**To be done**
**A.** Echo the stretch of the article on Tanwir al-Miqbas from "There is no" through "dubious and unreliable.", copying it precisely.
**B.** Render into French the following sentence from the article on Tanwir al-Miqbas: "It was first compiled by the Persian Islamic scholar, Firuzabadi."
**C.** Pick up the article on Tanwir al-Miqbas where it ends and write its continuation.

**Document excerpt**
>> Start

Tanwir al-Miqbas min Tafsir Ibn Abbas
- Author: Firuzabadi (compiler)
- Original title: تنوير المقباس من تفسير ابن عباس
- Language: Arabic
- Genre: Tafsir (interpretation and exegesis of the Qur'an)

= Tanwir al-Miqbas =

Tafsir falsely attributed to Ibn al-Abbas, said to be collected by Firuzabadi

Tanwir al-Miqbas, fully known as Tanwir al-Miqbas min Tafsir Ibn Abbas (تنوير المقباس من تفسير ابن عباس) is a book of Tafsir; comprising exegesis and interpretation of the Qur'an. The book contains narrations of disputed authenticity which are attributed to the 7th-century Islamic scholar and Sahabi, Ibn Abbas. It was first compiled by the Persian Islamic scholar, Firuzabadi.

== History and content ==
Tanwir al-Miqbas is a compilation of narrations regarding exegesis and interpretation of the Qur'an that are attributed to Ibn Abbas, of varying authenticity. These narrations were first copied down and then collected by the scholar Firuzabadi who subsequently published a complete compilation of these narrations all into one book. The content in this book is considered atypical for a Tafsir work, especially one attributed to a Sahabi.

== Authenticity ==
A good number of Islamic scholars have clarified that the narrations in the book cannot be authentically attributed to Ibn Abbas. Dr. Mokrane Guezzou, who first translated the Tanwir al-Miqbas book into English, says the following in the introduction of the work:

There is no doubt that this commentary is not the work of Ibn Abbas. The chain of transmitters of this commentary goes back to Muḥammad ibn Marwan, to al-Kalbi, to Abu Salih, which is described by Hadith experts as the chain of lies (Silsilat al-Kadhib), for this line of transmission is utterly dubious and unreliable.

Taqi Usmani, in his work Uloomu-l-Qur'an, agrees that Tanwir al-Miqbas cannot be attributed to Ibn Abbas and also comments on the unreliability of the chain of transmission of the narrations in the book:

It is wrong to ascribe it to Ibn Abbas because this book has been based on the reported sequence of Muhammad ibn Marwan as-Suddi from Ibn al-Kalbi from Abi Salih from Ibn Abbas (R) ... this has been regarded by the Muḥaddithīn as a "chain of falsehood."

>> End

**Data section**
>> Start

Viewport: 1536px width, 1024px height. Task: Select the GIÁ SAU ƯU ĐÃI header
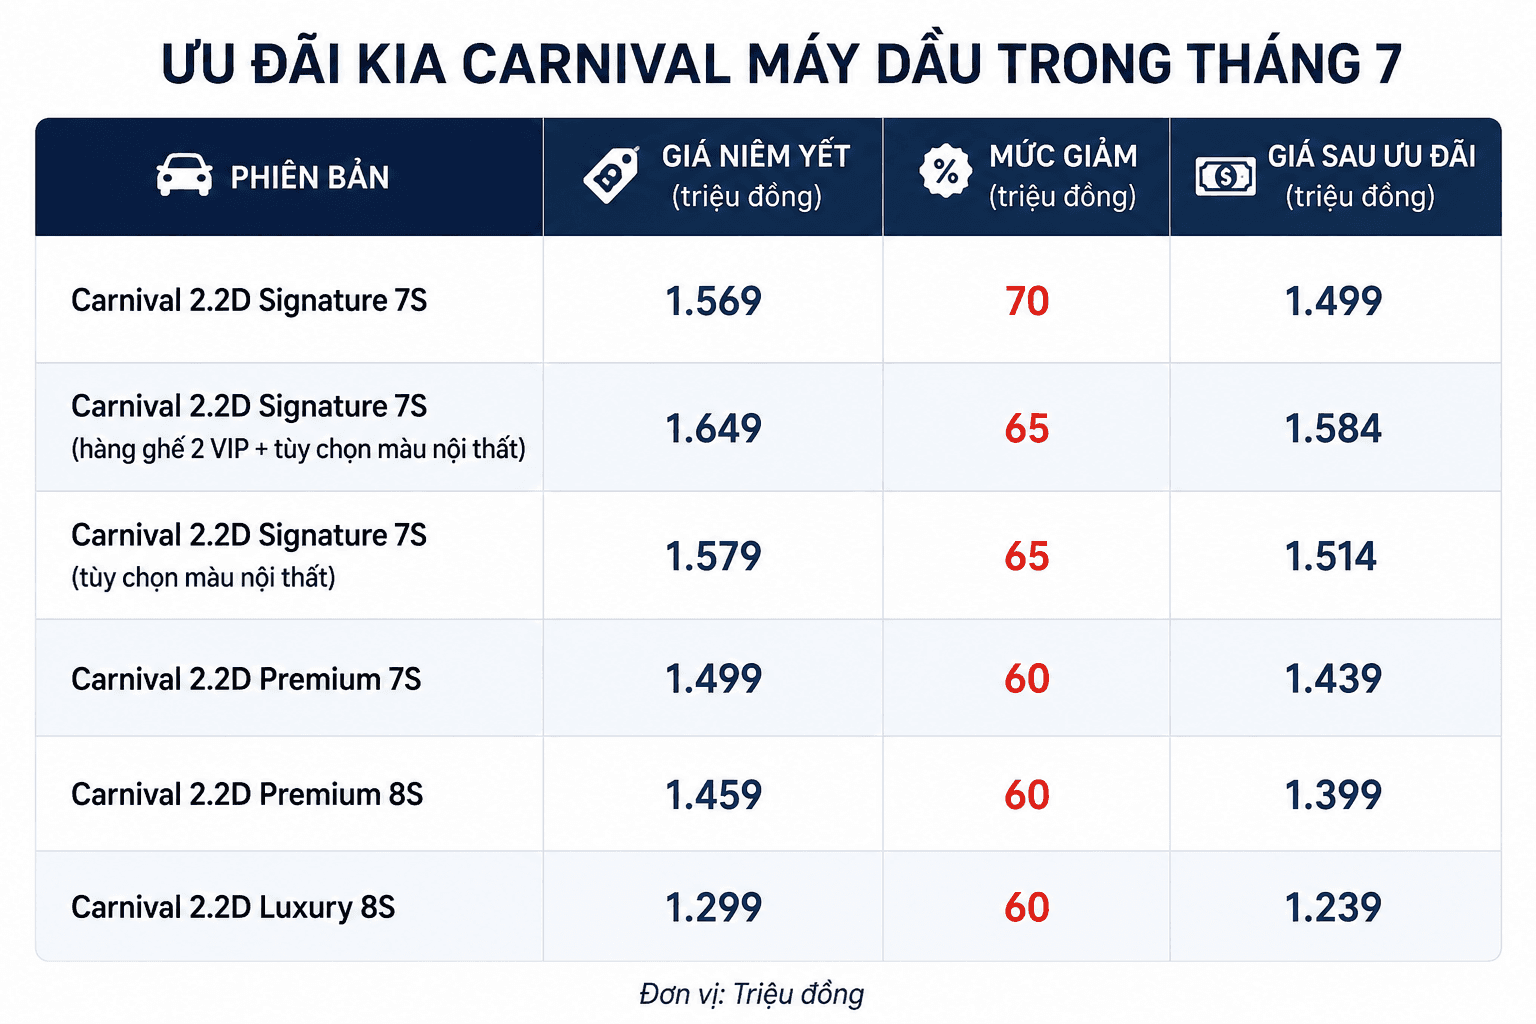click(x=1335, y=177)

>> End

**Results of the tasks**
**A.**
There is no doubt that this commentary is not the work of Ibn Abbas. The chain of transmitters of this commentary goes back to Muḥammad ibn Marwan, to al-Kalbi, to Abu Salih, which is described by Hadith experts as the chain of lies (Silsilat al-Kadhib), for this line of transmission is utterly dubious and unreliable.

**B.** Il a d'abord été compilé par le savant islamique persan Firuzabadi.

**C.**
Bilal Philips in Usool at-Tafseer states that Tanwir al-Miqbas cannot be relied upon, due to it having Ibn al-Kalbi in the chain of transmission.

Nearly all of the so-called "Tafsir" of Ibn Abbas is based on statements narrated in chains containing Muhammad ibn as-Sa'ib al-Kalbi. Hence, this tafseer is considered unreliable for the most part; and, despite its popularity among the masses, it is totally rejected by Muslim scholars.

Phillips then added that, Ibn al-Kalbi was accused of making up Hadith (narrations from Muhammad or his companions, the Sahaba) hence Tanwir al-Miqbas cannot be an authentic work from Ibn Abbas himself.

Abdul-Rahim Reasat, on authority of Faraz Rabbani, stated that Tanwir al-Miqbas could not be relied upon, due to problematic narrators in the chain of transmission:

The tafsir in question uses the narrations of al-Suddi al-Saghir from al-Kalbi – which are the weakest and most problematic narrations of tafsir ascribed to him.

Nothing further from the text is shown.